Austin Kilgore | 01.20.09 www.dsnews.com

President Barack Obama took the oath of office Tuesday, and on his first day on the job, he faces a myriad of challenges in helping the economy recover from a deep recession and a housing market in peril.

The Senate paved the way for Obama and the Treasury Department, now run by Stuart Levey, pending the Senate confirmation of Obama's appointee, Timothy Geithner, to use the second batch of Troubled Asset Relief Program funds. Obama has said he will direct the Treasury to use a portion of the $350 billion to help small businesses and homeowners, and will hold banks that receive TARP funds more accountable for how they use the money. Democrats are also expected to pass legislation to allow bankruptcy judges to modify primary residence mortgages with so-called “cram downs” where mortgage principals can be reduced.

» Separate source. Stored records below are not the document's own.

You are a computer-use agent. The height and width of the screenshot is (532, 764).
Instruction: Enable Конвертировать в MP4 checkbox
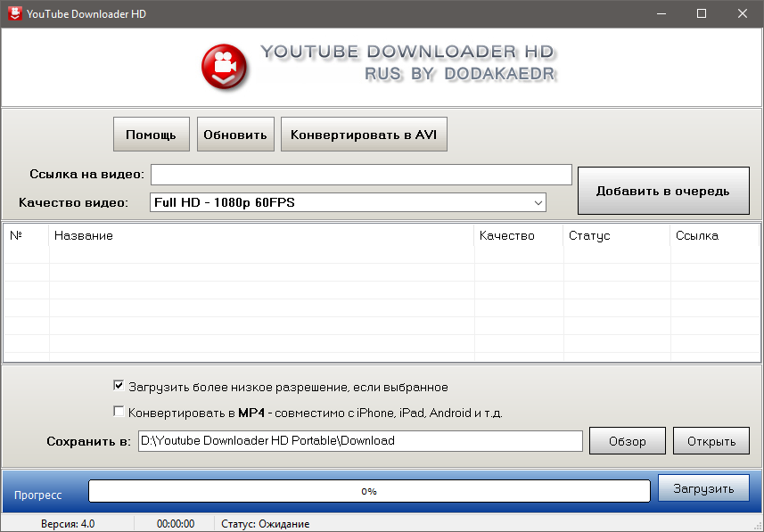click(x=119, y=413)
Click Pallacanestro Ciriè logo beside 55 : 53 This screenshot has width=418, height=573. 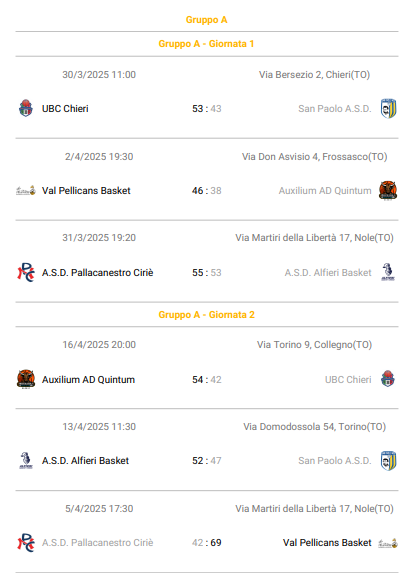click(26, 272)
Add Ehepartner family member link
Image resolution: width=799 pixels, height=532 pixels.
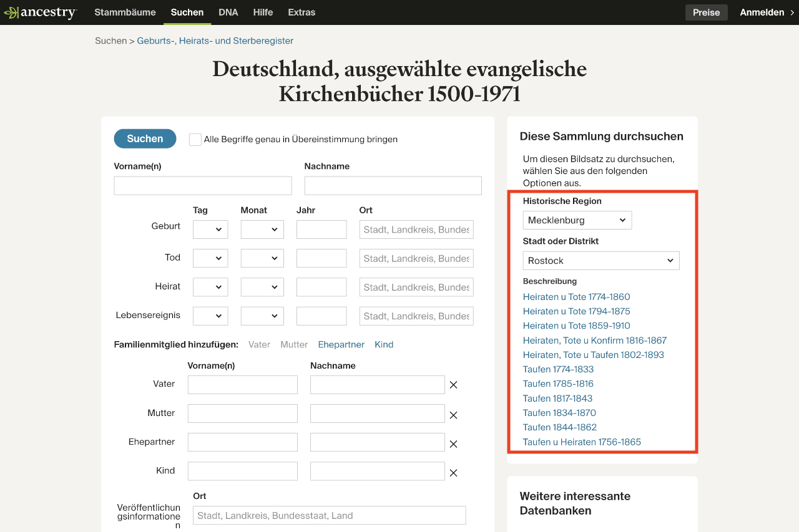[x=341, y=344]
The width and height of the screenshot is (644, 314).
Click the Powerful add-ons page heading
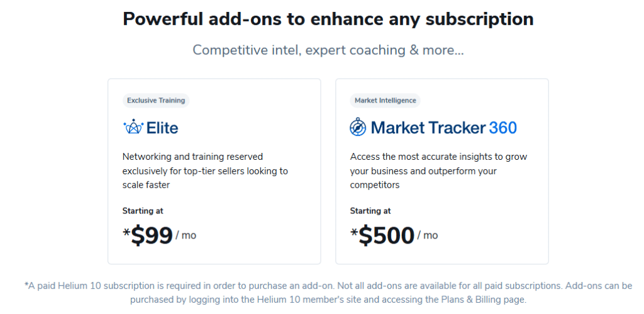328,19
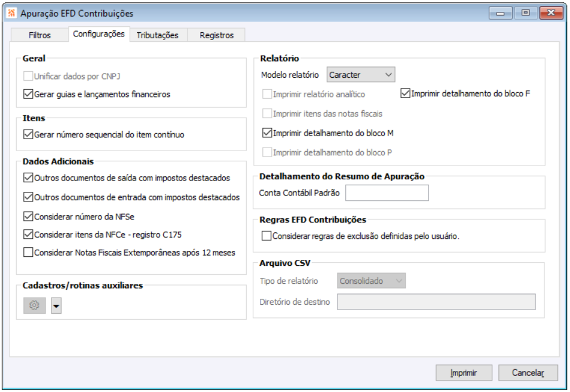Enable Considerar regras de exclusão definidas pelo usuário
570x392 pixels.
(266, 236)
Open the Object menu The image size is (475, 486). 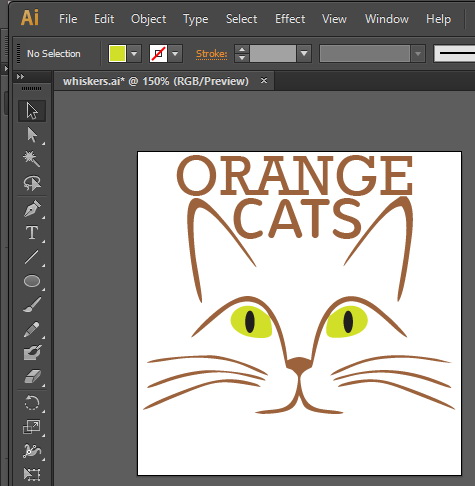149,19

Holding banks accountable for the way they spend TARP funds will be crucial for any attempt the Obama Administration takes at freeing up the credit market. Banks, even those receiving TARP funds, have been slow to lend, instead using the money to build up cash reserves. The Treasury has begun requiring banks to submit monthly reports detailing how much they lend, as well as details on purchases of mortgage-backed and asset-backed securites.

Democrats in Congress had hoped to present Obama with a sweeping economic stimulus package today, but the intricacies of the proposed deal made that impossible. The $825 billion proposal is expected to land on Obama's desk by the middle of February, and will provide $275 billion in tax cuts and $550 billion in spending on increased unemployment benefits and investment in new technology and eco-friendly initiatives.

In addition, the proposal includes giving the secretary of Housing and Urban Development the authority to increase FHA and FHFA loan limits in high-cost areas back to their 2008 levels. This would allow Fannie Mae and Freddie Mac to purchase and guarantee loans up to $729,750 in high-cost areas.